In the letter sent to Complete Genomics' board yesterday Illumina President and CEO Jay Flatley said that he was disappointed that Illumina's offer had been turned down and that he believes Complete Genomics' shareholders would agree that the Illumina's offer is superior to that of BGI.
"With respect to antitrust approvals, we are confident that our proposed transaction would be approved, and raises fewer regulatory concerns than the proposed BGI transaction," Flatley wrote. "In light of that, we cannot comprehend how your board of directors could rationally come to the conclusion that our proposal is not superior to BGI's proposal, or how the rejection of our proposal without discussion could satisfy your board's obligation to the shareholders of Complete Genomics."
Flatley further pointed out that US regulatory clearance of the deal with BGI has not yet been obtained and pointed to concerns the Committee on Foreign Investment in the United States may have regarding Complete Genomics being acquired by a foreign state-owned entity.
"As you may be aware CFIUS reviews of transactions involving state-owned entities have been problematic, and several transactions have been abandoned rather than be subjected to a Presidential order to unwind the transaction," said Flatley.
He further questioned Complete Genomics' assertion that BGI would be better positioned to proliferate its sequencing technology in the marketplace, saying that this suggestion "reflects a lack of understanding of Illumina's intentions and the competitive market dynamics." Flatley added that the combination of the firm's technologies would result in "higher quality, more innovative products available at lower costs to consumers."
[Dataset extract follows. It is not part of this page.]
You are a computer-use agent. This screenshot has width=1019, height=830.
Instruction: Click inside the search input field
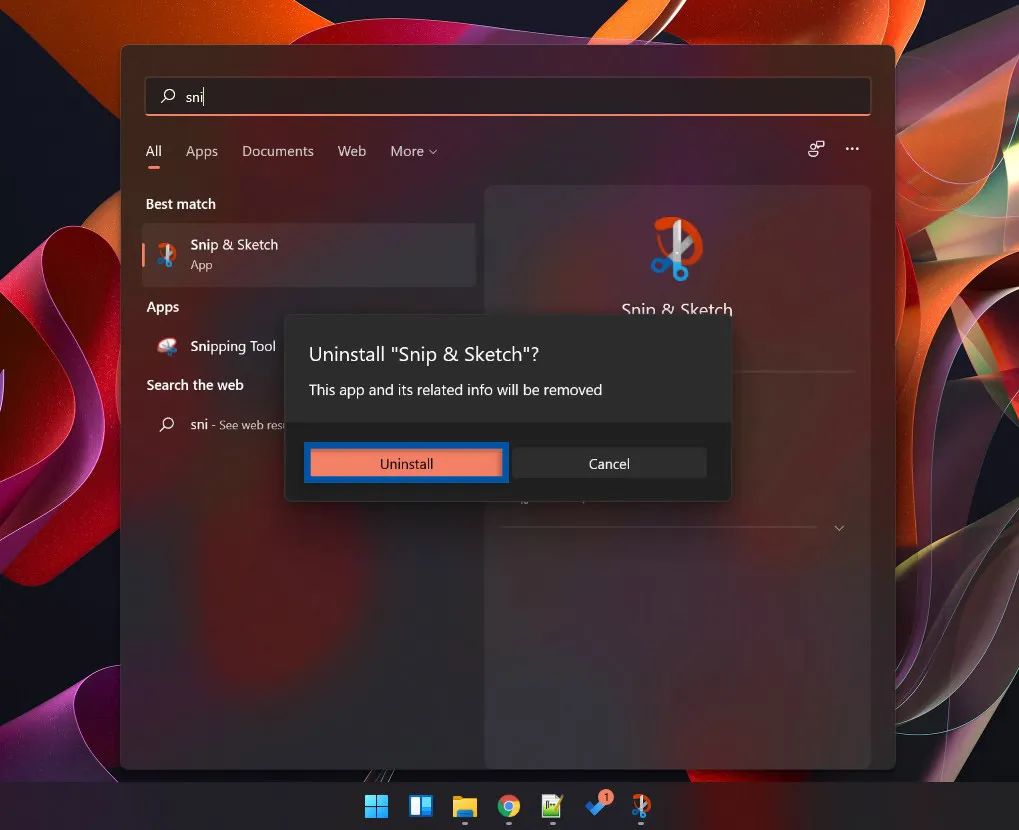(x=507, y=95)
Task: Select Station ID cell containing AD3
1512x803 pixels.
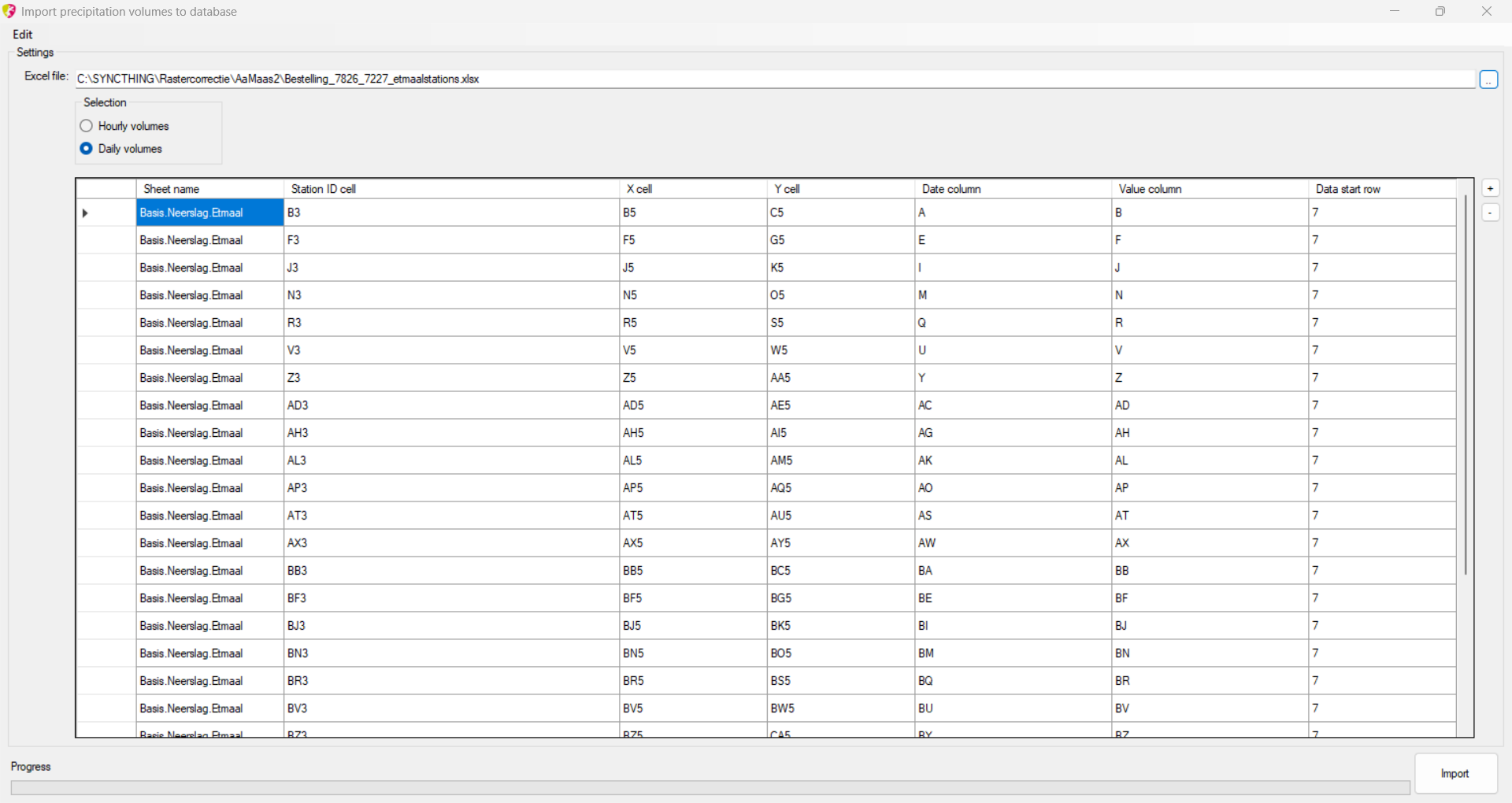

Flatley said that Illumina is prepared to enter into an agreement on substantially the same terms as that of the deal Complete Genomics signed with BGI, including the bridge financing. Such financing would be necessary given Complete Genomics' recent admission that without a cash infusion it would not have sufficient cash and cash equivalents to operate beyond Jan. 31, 2013.
Complete Genomics has not yet publicly commented on Illumina's letter.